• Directions for this task
Type the data below again exactly. Omit all pictures.
########
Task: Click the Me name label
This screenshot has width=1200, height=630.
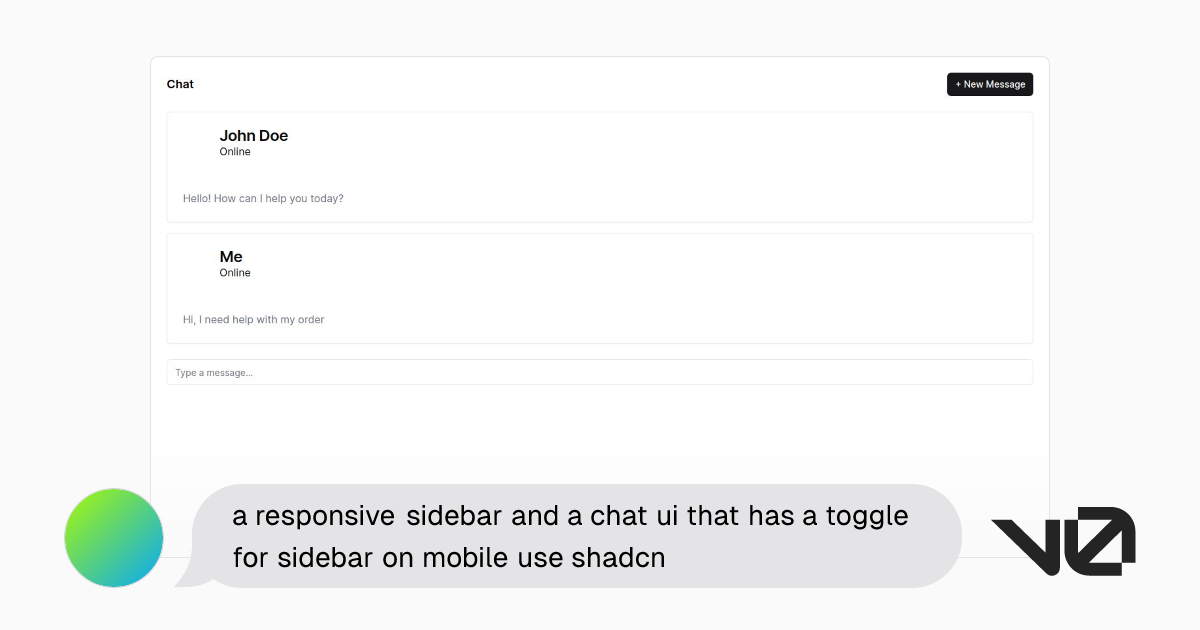Action: [x=231, y=256]
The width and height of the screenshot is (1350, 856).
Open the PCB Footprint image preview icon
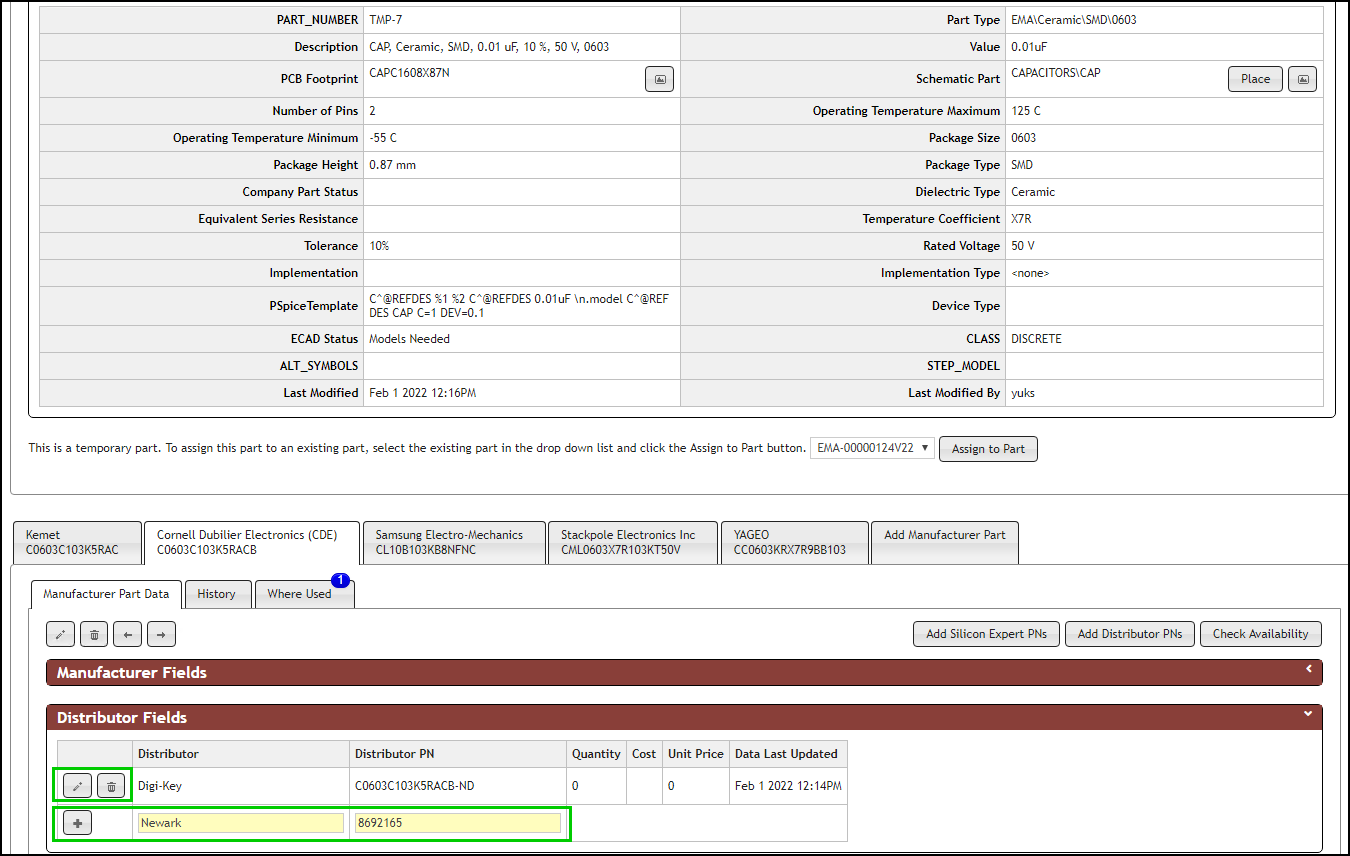point(659,78)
########
• Exercise solution
Task: Click the Me name label
This screenshot has width=1200, height=630.
Action: [x=231, y=256]
The width and height of the screenshot is (1350, 856).
Open the PCB Footprint image preview icon
point(659,78)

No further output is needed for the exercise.